Premier échec pour Bachar el-Assad qui a pris en charge ce dossier, à la mort de son frère, Bassel, devenant de facto héritier d’Hafez el Assad. Le credo de ce dernier à l’époque : "Syrie, Liban : deux pays, un seul peuple"

D’abord déstabilisés, les partis pro-syriens du Liban (Hezbollah en tête) reprennent peu à peu du poil de la bête. Le ralliement des chrétiens du général Aoun leur permettent très vite de sortir officiellement du carcan confessionnel. Les chiites ne sont plus seuls à soutenir les Assad.

Les errements et les luttes intestines du mouvement du 14 mars (celui-là même qui fit plier les Syriens) permettent même aux amis de Damas de s’installer de nouveau au Grand Sérail (le siège de la présidence du Conseil, l’équivalent de notre Premier ministre).

La révolution syrienne change-t-elle la donne ?

Pas vraiment. Le Hezbollah tient à l’Iran qui soutient la Syrie qui ne lâche pas le « parti de dieu »… Tout le monde se tient par la barbichette, les armes, le renseignement, l’énergie et l’argent…

Le Liban se retrouve ainsi pris en otage de ses contradictions internes et de ses allégeances à géopolitique variable.

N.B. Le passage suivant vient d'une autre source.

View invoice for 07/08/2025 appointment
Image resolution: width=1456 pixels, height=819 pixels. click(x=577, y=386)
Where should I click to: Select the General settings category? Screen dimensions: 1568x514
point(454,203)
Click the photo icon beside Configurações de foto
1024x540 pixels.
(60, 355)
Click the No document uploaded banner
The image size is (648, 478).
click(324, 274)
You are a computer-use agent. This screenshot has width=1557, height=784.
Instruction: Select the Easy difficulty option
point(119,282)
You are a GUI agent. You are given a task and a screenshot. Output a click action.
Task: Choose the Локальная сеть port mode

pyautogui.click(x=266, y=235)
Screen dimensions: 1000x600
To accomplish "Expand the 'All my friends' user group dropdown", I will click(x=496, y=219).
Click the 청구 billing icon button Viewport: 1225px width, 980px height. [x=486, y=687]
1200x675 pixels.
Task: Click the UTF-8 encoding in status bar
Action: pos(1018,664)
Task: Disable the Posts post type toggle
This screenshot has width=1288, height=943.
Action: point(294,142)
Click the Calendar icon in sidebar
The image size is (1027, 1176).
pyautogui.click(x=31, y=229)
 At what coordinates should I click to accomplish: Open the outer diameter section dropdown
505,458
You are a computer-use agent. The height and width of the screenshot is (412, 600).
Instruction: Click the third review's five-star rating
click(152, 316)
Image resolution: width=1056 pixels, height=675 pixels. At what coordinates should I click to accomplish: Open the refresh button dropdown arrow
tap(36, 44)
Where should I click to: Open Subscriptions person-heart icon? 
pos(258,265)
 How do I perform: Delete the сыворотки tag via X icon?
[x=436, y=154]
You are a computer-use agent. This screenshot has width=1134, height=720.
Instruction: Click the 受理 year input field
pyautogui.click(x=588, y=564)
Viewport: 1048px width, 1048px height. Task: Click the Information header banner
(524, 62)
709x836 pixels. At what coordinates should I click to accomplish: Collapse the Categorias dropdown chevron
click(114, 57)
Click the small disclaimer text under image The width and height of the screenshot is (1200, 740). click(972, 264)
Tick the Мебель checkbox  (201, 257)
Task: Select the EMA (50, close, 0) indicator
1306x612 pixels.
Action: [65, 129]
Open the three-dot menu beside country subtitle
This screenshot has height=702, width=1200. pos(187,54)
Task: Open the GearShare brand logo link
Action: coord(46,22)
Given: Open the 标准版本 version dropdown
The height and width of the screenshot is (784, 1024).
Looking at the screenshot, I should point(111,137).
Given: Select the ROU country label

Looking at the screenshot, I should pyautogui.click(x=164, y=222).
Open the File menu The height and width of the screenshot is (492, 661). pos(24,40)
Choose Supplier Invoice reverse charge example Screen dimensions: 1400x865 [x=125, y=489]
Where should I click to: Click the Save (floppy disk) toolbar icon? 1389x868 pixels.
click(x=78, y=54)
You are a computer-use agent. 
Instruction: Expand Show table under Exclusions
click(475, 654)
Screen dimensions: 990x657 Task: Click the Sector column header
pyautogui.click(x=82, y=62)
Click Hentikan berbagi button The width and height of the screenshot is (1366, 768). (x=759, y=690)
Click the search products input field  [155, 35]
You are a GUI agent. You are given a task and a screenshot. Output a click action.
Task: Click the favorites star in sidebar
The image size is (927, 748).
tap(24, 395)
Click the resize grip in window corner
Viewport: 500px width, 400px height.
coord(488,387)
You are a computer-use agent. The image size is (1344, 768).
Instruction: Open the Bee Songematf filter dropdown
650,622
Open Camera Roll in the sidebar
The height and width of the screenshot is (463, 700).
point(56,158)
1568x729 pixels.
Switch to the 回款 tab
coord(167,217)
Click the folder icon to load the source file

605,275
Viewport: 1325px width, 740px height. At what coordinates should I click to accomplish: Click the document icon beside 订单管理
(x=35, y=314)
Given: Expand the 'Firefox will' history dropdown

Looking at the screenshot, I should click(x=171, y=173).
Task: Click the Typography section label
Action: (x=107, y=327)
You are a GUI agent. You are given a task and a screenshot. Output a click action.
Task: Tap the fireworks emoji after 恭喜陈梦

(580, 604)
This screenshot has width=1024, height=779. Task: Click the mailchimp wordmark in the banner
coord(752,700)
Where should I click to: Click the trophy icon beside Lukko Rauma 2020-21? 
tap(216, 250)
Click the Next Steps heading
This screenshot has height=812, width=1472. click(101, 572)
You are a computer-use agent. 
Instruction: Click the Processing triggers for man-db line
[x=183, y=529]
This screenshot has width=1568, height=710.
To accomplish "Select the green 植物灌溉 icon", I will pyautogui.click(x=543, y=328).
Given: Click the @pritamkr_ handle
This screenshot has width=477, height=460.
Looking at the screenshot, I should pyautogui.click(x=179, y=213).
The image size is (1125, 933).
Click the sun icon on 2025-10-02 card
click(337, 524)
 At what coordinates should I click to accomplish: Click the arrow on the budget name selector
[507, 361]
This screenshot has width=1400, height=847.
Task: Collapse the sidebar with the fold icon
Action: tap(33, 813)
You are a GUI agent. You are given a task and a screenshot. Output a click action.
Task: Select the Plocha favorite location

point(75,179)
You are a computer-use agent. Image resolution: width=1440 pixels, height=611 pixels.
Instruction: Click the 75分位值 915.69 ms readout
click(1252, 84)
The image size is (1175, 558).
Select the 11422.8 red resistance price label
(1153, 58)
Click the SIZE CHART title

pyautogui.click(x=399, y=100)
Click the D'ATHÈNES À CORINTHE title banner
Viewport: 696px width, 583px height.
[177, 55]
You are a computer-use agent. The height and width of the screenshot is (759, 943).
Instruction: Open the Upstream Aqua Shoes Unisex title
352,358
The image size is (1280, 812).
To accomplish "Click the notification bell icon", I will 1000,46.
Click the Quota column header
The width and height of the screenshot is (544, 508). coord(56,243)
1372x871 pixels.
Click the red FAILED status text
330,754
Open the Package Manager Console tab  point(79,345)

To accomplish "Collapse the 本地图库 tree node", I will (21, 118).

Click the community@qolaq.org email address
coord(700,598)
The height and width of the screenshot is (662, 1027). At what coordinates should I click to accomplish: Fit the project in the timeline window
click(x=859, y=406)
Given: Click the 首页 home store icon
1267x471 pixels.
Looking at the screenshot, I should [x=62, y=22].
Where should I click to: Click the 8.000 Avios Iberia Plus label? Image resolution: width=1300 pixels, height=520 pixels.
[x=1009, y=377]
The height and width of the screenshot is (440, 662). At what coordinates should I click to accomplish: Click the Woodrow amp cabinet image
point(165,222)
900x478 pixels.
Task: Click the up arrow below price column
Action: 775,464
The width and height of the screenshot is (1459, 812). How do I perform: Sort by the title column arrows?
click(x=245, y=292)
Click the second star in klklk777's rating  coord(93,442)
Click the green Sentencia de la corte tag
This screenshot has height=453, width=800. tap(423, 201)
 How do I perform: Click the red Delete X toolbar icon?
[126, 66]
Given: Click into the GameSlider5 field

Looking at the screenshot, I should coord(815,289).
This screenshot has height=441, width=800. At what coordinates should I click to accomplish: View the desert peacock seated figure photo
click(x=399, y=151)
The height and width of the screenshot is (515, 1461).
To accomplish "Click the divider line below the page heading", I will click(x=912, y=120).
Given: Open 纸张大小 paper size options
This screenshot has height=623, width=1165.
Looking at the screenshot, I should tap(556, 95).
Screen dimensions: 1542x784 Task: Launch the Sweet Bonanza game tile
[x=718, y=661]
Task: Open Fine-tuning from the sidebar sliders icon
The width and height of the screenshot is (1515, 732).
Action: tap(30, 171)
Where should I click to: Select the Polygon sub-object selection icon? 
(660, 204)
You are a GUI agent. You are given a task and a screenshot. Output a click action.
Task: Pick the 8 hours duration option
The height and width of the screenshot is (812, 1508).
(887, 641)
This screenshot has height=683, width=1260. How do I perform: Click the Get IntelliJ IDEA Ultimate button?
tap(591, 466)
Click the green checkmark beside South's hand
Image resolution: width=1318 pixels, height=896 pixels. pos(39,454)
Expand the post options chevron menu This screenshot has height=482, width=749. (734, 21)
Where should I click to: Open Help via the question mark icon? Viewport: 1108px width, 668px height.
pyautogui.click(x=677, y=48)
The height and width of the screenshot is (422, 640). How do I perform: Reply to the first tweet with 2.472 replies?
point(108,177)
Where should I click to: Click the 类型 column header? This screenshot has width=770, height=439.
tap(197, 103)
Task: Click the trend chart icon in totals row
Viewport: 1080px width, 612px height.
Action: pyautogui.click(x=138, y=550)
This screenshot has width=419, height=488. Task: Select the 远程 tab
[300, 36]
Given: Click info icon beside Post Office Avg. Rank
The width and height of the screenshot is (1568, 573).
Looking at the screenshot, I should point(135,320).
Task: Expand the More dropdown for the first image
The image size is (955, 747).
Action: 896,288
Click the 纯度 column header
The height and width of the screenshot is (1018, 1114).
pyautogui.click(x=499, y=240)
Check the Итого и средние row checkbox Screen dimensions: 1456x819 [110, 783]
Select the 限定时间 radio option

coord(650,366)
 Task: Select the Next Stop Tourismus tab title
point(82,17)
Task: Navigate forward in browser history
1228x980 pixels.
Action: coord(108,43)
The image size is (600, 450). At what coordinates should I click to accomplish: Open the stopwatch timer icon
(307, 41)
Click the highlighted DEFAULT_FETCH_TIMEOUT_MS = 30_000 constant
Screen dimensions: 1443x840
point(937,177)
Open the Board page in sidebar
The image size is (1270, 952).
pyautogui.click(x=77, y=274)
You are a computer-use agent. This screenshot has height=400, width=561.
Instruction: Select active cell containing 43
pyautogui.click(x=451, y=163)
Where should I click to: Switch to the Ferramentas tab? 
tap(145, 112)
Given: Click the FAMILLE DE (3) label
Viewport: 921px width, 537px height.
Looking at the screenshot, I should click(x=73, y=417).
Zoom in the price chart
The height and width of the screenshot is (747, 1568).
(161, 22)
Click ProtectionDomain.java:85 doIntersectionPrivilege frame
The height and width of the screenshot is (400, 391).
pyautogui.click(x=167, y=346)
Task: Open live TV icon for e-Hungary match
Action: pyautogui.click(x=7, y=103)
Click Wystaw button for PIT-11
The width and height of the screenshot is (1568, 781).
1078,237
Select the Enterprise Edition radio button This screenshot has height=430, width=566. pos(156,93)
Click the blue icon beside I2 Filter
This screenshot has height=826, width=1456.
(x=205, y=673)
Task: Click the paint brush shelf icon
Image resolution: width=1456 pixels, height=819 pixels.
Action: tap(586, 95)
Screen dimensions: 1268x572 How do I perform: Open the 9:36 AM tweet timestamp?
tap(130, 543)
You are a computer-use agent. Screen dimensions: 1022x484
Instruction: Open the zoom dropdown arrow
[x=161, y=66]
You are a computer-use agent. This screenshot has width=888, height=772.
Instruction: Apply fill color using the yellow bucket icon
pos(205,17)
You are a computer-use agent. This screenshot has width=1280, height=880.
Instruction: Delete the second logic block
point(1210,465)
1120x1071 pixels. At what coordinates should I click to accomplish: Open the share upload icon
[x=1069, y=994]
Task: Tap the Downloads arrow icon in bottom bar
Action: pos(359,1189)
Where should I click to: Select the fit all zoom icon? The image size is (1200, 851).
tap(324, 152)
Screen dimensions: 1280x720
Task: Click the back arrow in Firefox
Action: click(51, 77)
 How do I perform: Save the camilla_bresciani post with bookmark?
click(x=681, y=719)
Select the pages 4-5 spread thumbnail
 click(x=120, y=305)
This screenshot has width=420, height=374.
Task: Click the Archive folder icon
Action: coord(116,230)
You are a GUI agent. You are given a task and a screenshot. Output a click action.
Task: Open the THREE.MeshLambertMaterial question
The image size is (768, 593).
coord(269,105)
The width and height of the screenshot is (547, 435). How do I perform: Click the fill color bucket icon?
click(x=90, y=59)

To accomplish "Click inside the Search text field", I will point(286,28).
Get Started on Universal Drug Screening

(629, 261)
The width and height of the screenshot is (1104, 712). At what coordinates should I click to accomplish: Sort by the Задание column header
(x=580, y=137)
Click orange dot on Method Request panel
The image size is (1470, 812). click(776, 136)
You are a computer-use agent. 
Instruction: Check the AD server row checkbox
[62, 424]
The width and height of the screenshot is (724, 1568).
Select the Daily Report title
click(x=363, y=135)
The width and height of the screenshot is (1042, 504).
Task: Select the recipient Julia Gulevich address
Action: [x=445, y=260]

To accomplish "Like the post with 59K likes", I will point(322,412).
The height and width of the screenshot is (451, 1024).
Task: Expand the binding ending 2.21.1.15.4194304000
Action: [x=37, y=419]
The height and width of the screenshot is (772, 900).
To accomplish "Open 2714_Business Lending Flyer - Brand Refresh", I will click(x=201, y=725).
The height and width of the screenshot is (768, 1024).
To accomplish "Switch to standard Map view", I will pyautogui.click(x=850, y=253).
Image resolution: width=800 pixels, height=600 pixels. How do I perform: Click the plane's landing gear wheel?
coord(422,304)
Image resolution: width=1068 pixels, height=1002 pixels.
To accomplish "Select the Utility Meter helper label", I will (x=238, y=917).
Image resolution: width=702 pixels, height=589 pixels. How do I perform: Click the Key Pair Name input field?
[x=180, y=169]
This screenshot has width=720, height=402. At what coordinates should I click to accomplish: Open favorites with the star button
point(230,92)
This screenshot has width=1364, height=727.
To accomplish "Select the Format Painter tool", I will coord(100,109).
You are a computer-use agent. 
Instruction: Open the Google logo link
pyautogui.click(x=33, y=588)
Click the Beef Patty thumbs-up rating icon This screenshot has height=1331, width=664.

En interne doit subsister le mythe de l’équilibre confessionnel. Mais il est rompu depuis longtemps. Les chiites d’abord, les sunnites après et les chrétiens loin derrière. Le "miracle libanais" repose d’abord et avant tout sur des faux semblants et très notamment celui d’une démocratie confessionnelle devenue de facto une myriade de fiefs plus ou moins grands, puissants ou à peine capables de nuire, et donc d’une lutte de baronnies. Le ciment de cette construction politique aléatoire tient en un argument de cour de récréation : "retenez moi ou je fais un malheur". Le spectre d’un retour à la guerre civile, usé comme l’épouvantail du pays d’Oz, sert à tout et à rien mais s’avère efficace. Ici, on joue à se faire peur en effrayant des pays occidentaux pris dans le piège à loup libanais depuis trop longtemps. La France, les Etats-Unis, la Russie, l’Iran, la Syrie… Chacun sa marionnette. Mais pas un seul marionnettiste…

Parce que la survie des Libanais - et du Liban - tient à leur capacité à se rendre indispensables à un règlement régional, et à faire croire à tout à chacun qu’il détient la solution, la chute d’Assad n’effraie réellement personne.

Le Hezbollah peut compter sur l’Iran pour redoubler d’efforts. Son imbrication avec les services syriens tiendra bon, quel que soit le maître de la place des Omeyyades. Les réseaux de trafiquants existent par ailleurs depuis l’époque biblique, peu de chance qu’ils disparaissent avec la dynastie des Assad.

Le front anti-syrien en tirerait une légitime fierté et quelques leçons de démocratie qui viendront se briser sur le mur libanais comme en 2005 puis en 2008.

Le Liban enfin, pays de services, notamment bancaires, a su profiter de l’embargo occidental sur la Syrie… Il profitera tout aussi bien et sans le moindre scrupule – d’un retour de Damas sur la scène économique internationale.

Les Libanais, à leur façon, aideront à reconstruction d’une Syrie qu’ils aiment détester. La survie encore : un Liban fort n’aurait plus l’excuse de sa faiblesse pour expliquer ses dysfonctionnements.